§ **What you should do**
Write what comes next in the article on the Exclusive Books bookseller chain, starting right after its last sentence.

§ **Supplied text**

Content starts

Exclusive Books Group (Pty) Ltd
- Company type: Private
- Industry: Bookselling
- Founded: 1951; 75 years ago
- Founder: Philip Joseph Pamela Joseph Pauline Joseph
- Headquarters: Johannesburg, South Africa
- Number of locations: 45+ (2025)
- Area served: South Africa Botswana Namibia
- Key people: David Vinokur (Chairman) Grattan Kirk (CEO)
- Products: Books, Boardgames
- Website: exclusivebooks.co.za

= Exclusive Books =

Bookseller chain in South Africa

Exclusive Books is one of South Africa's largest bookselling chains with stores throughout South Africa, as well as one in Botswana and one in Namibia.

As of 1 December 2013, the chain is owned and operated by a private group of investors. It was previously owned by the Times Media Group (TMG), after TMG took control of Avusa.

Content ends

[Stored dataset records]
Content starts

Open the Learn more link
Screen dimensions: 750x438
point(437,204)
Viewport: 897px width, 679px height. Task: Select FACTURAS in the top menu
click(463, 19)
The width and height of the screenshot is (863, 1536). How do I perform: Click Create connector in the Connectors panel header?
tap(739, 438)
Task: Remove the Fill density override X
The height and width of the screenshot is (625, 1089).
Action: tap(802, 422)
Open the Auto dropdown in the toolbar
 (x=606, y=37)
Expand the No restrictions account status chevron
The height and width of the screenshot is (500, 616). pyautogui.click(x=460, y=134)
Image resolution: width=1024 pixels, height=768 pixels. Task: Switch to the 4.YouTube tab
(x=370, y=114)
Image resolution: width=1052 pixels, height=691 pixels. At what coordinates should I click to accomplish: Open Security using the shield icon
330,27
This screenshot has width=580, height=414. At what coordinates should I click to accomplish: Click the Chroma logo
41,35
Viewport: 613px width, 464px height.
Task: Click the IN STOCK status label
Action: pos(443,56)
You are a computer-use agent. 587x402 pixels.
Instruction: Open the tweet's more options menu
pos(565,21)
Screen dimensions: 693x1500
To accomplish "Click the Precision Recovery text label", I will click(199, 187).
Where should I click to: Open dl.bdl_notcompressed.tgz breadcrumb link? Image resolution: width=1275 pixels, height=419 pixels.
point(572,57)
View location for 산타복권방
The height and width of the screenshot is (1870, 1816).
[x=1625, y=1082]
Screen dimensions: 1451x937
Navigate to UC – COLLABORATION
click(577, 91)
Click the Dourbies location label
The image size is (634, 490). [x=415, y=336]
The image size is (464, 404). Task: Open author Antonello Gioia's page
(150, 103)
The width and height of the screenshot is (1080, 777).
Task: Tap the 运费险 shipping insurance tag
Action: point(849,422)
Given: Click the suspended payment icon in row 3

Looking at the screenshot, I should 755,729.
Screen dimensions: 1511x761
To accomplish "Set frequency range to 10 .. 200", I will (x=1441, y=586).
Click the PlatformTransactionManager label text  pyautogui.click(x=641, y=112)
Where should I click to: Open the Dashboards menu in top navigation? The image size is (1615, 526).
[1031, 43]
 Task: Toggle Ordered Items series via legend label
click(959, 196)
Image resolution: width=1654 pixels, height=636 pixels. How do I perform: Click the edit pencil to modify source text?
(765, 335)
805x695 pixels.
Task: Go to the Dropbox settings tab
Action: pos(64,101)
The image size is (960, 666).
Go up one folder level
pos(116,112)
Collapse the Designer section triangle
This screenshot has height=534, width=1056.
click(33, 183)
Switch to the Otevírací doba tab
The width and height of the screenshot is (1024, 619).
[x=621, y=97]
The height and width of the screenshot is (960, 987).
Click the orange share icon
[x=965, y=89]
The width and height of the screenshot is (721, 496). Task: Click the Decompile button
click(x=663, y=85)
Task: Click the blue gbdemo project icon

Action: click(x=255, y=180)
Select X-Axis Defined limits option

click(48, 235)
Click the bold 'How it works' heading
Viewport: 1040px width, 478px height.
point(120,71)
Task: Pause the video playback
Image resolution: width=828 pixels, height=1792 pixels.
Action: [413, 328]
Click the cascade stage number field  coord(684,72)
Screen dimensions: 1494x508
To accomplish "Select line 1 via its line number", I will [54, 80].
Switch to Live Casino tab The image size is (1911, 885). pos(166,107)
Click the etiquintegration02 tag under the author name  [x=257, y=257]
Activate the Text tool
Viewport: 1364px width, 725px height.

Content ends

§ **Answer for the task**
== History ==
In 1951, Pam Joseph, in partnership with Philip Joseph's mother, Pauline, purchased a small second-hand bookshop in the centre of Johannesburg and renamed it Exclusive Books.

Philip Joseph expanded the business by setting up a further branch in 1954 in Hillbrow, then one of the most densely populated areas in the world. The bookstore offered late night and Sunday trading, contributing to its growth. The Hillbrow store closed in 1993, and within the same year, the Hyde Park store became the group's flagship. It was the largest bookshop of its kind in Southern Africa at the time.

In 1998, it launched the Fanatics loyalty program, which grew to a membership of 170,000 members by 2001. In 1999, Exclusive Books introduced Seattle Coffee Company cafés adjoining eighteen of the book stores.

Until 2012, they sponsored an annual book prize called the Exclusive Books Boeke Prize.

On 22 September 2013, it was announced that Exclusive Books, and its sister company Van Schaik Bookstore, were being sold by TMG to a private consortium led by Medu Capital, for a total of R435 million.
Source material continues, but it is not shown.